Material shown section start

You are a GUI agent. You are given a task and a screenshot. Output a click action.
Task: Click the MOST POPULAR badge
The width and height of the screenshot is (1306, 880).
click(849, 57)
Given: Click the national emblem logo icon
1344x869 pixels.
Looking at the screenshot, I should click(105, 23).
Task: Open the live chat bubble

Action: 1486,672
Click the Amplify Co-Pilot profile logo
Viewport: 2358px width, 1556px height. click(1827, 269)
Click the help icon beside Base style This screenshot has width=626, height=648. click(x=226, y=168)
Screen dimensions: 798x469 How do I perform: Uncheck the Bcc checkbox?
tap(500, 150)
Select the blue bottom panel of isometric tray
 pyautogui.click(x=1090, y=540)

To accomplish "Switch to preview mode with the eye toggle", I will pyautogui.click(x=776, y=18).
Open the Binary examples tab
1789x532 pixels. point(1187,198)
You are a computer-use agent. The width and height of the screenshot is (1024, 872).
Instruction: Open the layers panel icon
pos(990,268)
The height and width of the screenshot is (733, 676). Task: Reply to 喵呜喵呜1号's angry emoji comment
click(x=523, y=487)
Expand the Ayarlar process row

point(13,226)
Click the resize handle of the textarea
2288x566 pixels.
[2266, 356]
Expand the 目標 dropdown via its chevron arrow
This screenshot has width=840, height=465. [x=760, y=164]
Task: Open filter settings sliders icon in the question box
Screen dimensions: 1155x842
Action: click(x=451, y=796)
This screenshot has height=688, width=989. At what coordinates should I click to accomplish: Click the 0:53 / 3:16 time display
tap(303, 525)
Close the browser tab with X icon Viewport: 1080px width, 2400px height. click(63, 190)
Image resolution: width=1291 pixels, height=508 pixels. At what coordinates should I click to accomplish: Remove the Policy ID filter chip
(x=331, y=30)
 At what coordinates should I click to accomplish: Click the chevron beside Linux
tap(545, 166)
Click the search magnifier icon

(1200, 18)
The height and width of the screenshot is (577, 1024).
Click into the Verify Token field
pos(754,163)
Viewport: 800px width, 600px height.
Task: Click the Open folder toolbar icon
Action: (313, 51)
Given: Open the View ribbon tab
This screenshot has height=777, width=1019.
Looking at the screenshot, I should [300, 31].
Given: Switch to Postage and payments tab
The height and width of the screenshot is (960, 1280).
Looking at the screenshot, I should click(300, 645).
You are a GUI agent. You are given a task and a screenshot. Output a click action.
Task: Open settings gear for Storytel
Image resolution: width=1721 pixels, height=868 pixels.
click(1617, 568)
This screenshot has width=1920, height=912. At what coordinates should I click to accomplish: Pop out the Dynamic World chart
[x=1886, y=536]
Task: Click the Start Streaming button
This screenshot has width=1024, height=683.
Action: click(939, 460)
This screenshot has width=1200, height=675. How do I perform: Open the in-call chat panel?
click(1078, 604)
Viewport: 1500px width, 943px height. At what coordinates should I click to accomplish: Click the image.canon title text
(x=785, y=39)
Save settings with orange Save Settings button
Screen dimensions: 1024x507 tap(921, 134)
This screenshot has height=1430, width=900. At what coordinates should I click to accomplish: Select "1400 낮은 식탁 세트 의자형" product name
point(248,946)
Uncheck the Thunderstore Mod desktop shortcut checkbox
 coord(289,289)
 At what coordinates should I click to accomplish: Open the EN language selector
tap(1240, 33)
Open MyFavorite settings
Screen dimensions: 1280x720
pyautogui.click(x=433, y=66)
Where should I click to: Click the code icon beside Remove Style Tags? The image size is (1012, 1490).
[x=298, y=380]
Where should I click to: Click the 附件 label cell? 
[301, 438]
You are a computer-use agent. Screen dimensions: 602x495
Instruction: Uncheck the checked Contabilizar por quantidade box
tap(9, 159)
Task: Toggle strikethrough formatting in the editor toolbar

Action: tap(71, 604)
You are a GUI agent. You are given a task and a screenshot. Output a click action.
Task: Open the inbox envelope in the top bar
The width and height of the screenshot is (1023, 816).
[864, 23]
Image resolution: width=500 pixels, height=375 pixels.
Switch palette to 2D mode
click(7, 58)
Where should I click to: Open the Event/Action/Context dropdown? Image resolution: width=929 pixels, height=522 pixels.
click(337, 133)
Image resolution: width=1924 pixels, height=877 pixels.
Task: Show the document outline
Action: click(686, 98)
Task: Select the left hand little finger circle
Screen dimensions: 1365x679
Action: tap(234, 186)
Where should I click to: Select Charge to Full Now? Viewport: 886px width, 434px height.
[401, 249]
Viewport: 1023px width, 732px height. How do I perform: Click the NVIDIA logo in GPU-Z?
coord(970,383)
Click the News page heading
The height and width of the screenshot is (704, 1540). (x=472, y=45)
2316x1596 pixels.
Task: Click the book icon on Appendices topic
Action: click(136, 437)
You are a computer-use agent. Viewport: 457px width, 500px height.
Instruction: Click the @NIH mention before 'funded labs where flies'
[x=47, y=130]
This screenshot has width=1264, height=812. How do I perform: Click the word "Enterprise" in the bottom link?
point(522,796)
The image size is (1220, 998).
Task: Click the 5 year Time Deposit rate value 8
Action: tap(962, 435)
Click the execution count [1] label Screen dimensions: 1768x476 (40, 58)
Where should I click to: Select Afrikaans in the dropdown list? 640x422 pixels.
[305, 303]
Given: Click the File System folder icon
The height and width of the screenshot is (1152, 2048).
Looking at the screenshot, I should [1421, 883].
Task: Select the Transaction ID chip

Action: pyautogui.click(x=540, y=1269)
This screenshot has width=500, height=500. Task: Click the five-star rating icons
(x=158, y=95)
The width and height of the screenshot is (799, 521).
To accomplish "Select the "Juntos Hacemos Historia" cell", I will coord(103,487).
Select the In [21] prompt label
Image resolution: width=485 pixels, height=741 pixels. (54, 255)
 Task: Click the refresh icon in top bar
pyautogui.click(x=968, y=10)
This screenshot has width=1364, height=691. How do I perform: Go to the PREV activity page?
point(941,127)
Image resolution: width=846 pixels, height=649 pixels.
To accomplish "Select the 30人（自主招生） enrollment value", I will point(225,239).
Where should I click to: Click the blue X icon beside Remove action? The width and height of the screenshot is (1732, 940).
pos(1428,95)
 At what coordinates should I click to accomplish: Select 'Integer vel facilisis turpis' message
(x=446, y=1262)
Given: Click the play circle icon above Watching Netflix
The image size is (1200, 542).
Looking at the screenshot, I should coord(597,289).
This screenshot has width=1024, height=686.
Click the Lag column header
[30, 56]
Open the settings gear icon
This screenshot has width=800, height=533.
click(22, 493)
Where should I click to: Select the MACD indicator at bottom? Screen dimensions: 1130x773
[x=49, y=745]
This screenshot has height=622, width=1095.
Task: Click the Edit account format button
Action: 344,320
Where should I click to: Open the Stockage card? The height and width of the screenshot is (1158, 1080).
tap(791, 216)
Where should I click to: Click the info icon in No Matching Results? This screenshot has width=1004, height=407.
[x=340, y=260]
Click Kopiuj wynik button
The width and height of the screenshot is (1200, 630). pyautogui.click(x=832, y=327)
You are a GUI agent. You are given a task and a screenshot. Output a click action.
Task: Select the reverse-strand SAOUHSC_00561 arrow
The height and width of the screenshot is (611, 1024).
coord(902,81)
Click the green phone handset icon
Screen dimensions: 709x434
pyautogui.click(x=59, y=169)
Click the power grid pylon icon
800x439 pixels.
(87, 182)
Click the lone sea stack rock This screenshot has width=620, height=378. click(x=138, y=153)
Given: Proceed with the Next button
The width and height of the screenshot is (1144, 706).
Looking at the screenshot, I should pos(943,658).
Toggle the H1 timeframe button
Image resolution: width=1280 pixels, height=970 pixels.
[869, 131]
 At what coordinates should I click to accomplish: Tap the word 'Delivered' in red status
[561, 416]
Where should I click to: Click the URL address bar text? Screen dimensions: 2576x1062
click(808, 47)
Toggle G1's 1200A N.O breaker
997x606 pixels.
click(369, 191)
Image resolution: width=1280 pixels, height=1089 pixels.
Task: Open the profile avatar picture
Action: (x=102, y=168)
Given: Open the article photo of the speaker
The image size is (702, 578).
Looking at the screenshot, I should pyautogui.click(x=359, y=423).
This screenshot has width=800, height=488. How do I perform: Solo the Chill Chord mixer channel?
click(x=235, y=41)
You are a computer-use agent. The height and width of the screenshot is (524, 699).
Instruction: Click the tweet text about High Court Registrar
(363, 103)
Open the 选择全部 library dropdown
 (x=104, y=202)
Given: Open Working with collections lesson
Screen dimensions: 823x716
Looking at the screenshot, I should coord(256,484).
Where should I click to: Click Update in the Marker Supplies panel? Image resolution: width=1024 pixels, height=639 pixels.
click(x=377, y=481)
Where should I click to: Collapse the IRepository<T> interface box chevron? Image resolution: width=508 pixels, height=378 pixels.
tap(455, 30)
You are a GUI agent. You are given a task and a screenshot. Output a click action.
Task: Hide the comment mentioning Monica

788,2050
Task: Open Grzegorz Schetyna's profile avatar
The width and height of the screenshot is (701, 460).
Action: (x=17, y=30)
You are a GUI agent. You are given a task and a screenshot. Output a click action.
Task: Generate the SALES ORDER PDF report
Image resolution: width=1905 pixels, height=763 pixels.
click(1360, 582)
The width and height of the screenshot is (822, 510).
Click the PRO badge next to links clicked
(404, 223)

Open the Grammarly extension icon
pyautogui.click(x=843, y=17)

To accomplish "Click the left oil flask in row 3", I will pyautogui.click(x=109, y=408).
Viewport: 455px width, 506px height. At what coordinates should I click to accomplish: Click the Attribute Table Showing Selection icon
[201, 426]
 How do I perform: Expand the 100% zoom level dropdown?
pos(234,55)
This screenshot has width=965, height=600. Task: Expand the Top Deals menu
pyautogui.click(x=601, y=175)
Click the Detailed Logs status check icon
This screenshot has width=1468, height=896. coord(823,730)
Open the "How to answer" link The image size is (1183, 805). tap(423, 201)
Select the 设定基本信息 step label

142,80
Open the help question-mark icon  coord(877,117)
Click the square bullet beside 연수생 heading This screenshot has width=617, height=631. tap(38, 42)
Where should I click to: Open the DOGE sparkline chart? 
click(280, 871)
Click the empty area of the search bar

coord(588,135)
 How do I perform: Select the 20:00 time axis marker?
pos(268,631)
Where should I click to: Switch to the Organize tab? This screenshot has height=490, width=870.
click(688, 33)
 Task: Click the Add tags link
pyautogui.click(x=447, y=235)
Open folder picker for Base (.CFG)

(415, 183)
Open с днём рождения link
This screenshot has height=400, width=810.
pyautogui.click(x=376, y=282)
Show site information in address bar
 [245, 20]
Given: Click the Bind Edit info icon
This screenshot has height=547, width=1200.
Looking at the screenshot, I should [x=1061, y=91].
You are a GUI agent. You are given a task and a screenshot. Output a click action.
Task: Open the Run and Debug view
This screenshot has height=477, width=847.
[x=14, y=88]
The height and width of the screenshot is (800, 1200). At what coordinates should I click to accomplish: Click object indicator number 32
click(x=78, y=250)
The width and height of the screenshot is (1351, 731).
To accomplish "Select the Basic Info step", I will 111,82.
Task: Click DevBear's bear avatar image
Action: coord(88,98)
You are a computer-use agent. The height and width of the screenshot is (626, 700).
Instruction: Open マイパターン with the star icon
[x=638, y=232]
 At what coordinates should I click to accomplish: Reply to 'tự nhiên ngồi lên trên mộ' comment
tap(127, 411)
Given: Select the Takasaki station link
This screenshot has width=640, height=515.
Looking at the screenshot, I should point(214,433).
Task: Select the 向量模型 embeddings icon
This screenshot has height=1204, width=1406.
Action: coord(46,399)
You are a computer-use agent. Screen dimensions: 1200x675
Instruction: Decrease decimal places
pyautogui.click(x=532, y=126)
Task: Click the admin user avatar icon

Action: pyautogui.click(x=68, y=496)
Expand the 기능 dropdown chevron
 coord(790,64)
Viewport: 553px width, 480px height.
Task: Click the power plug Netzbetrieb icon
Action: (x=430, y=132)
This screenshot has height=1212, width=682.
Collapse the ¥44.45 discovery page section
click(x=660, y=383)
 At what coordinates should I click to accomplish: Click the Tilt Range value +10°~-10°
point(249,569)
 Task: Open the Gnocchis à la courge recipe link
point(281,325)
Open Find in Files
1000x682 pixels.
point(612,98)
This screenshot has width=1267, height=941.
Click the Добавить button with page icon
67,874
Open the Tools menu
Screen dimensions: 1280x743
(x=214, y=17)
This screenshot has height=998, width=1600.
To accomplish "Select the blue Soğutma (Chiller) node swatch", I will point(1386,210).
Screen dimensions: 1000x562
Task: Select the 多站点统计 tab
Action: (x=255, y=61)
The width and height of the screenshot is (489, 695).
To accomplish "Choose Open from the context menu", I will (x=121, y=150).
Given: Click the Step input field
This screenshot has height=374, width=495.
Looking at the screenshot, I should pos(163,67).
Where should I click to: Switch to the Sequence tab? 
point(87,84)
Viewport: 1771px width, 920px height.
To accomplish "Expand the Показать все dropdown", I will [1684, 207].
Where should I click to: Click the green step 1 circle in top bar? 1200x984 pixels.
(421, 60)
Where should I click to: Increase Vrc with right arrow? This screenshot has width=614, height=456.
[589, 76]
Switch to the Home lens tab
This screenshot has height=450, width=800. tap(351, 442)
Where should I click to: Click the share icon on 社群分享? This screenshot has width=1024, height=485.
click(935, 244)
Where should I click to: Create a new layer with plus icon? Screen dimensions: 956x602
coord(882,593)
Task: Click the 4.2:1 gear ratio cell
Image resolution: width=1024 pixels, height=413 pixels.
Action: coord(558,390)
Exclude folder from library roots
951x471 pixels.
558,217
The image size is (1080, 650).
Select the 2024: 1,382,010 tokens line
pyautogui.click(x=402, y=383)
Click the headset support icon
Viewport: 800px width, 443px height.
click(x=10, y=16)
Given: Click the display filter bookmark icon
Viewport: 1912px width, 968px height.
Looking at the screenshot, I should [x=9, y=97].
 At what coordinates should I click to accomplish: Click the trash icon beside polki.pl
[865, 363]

Material shown section end

* Task statement *
From the entries above, return each line with the word "help" in it.

* Problem solution *
Click the help icon beside Base style This screenshot has width=626, height=648. click(x=226, y=168)
Open the help question-mark icon  coord(877,117)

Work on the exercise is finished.